_WHAT THIS TASK INVOLVES_. Although the records contain pictures, repeat only the text of every line exactly.
──────
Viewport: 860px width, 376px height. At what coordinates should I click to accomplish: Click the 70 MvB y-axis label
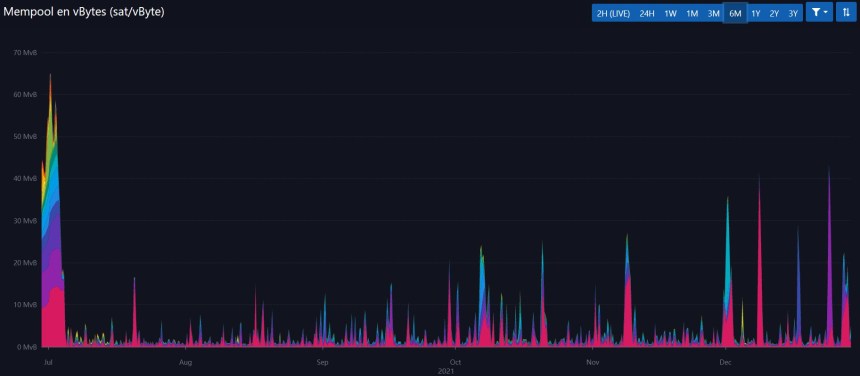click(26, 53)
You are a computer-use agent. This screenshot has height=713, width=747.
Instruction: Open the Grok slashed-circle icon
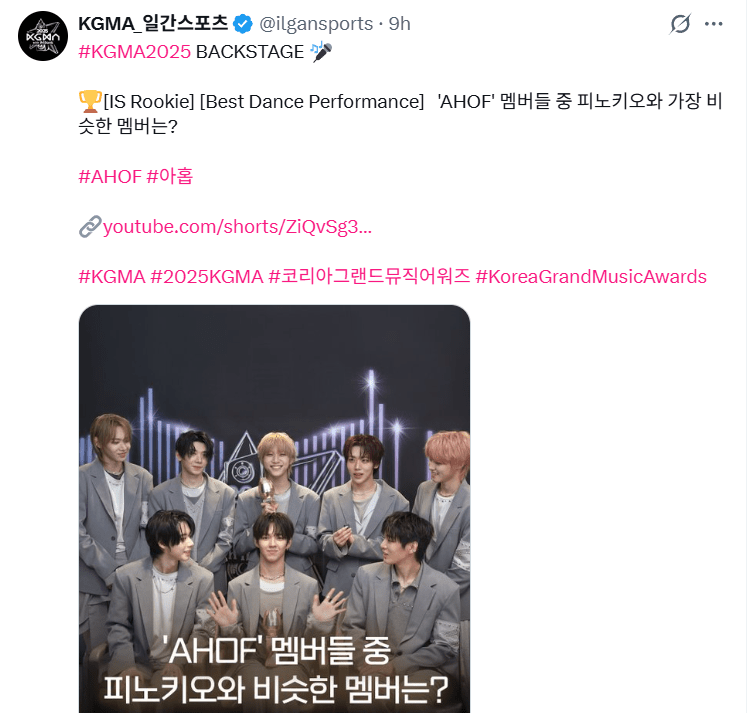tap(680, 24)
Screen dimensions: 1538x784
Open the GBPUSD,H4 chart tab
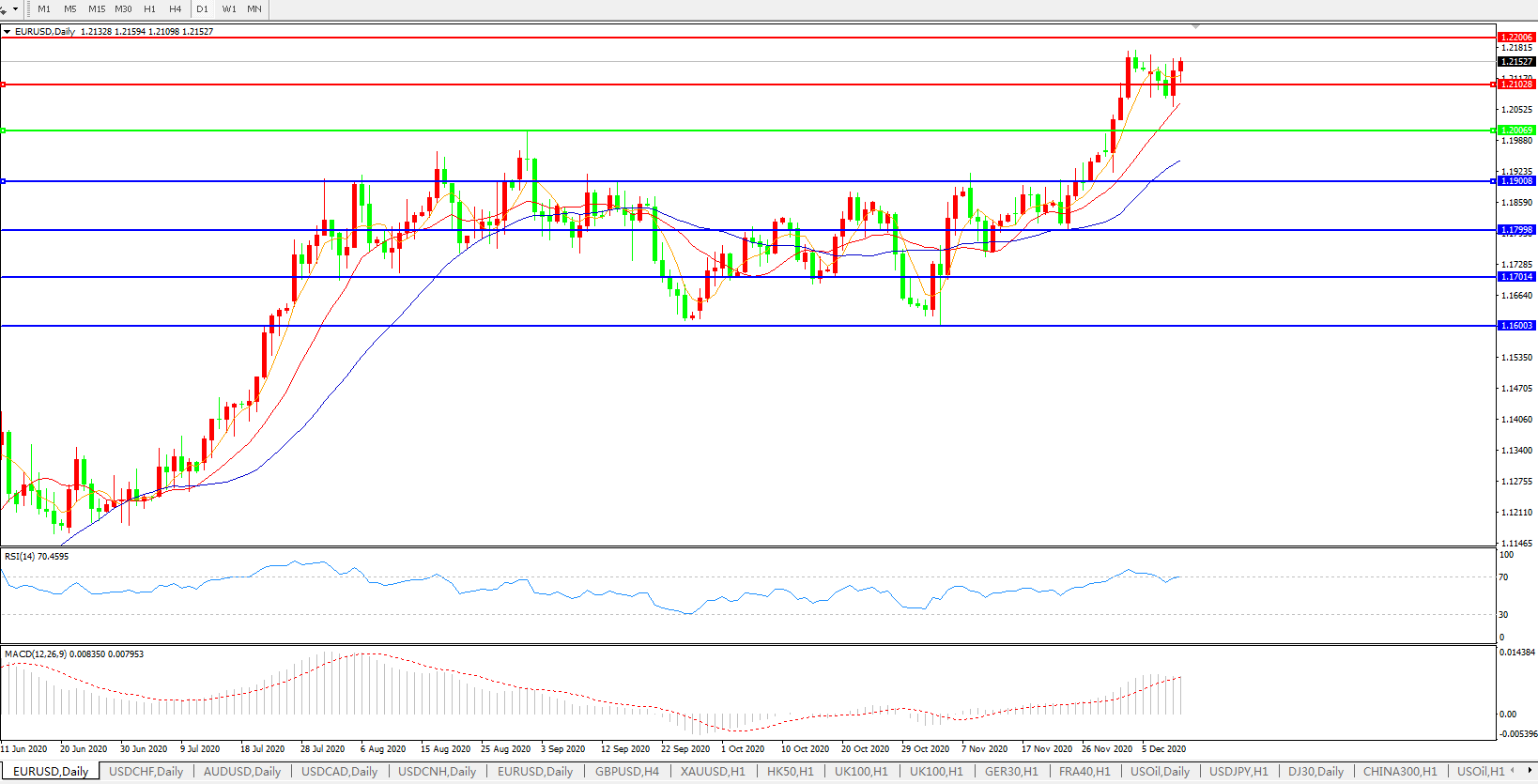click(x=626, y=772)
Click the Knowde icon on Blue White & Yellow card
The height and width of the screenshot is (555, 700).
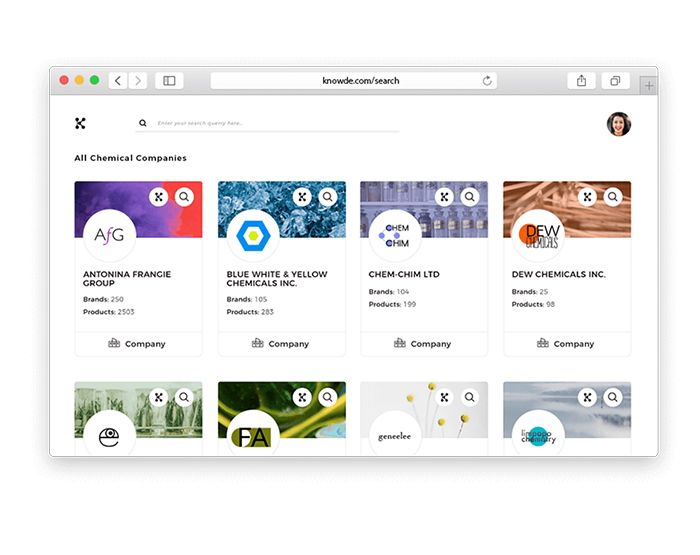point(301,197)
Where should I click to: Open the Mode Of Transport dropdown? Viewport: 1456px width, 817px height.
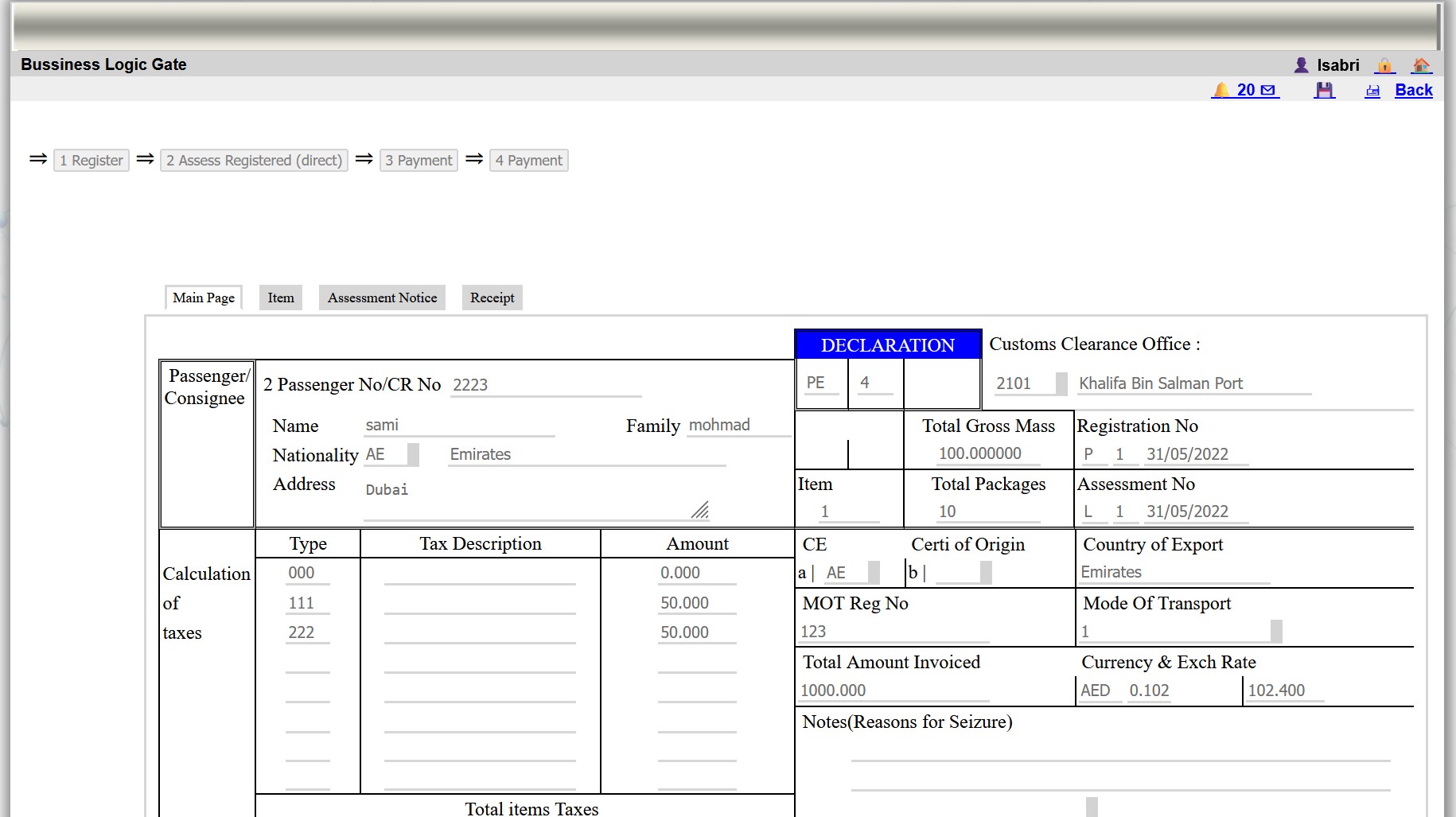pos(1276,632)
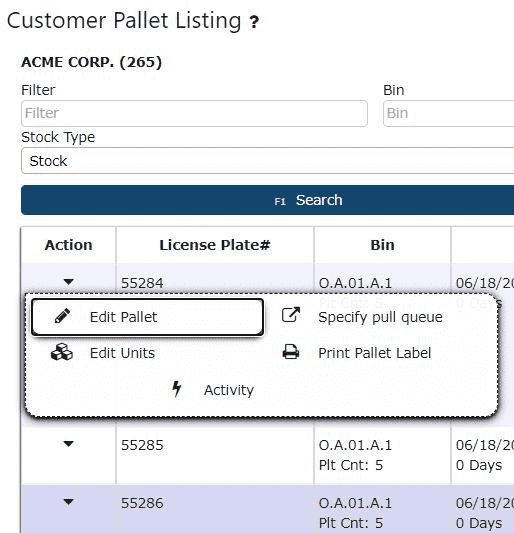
──────
_TASK OUTPUT_.
Viewport: 860px width, 376px height. At what coordinates should I click to accomplish: Click the 70 MvB y-axis label
click(26, 53)
You are a computer-use agent. This screenshot has height=713, width=747.
Instruction: Open the Grok slashed-circle icon
tap(680, 24)
Screen dimensions: 1538x784
Open the GBPUSD,H4 chart tab
click(x=626, y=772)
Click the Knowde icon on Blue White & Yellow card
The height and width of the screenshot is (555, 700).
point(301,197)
Where should I click to: Open the Mode Of Transport dropdown? Viewport: 1456px width, 817px height.
pos(1276,632)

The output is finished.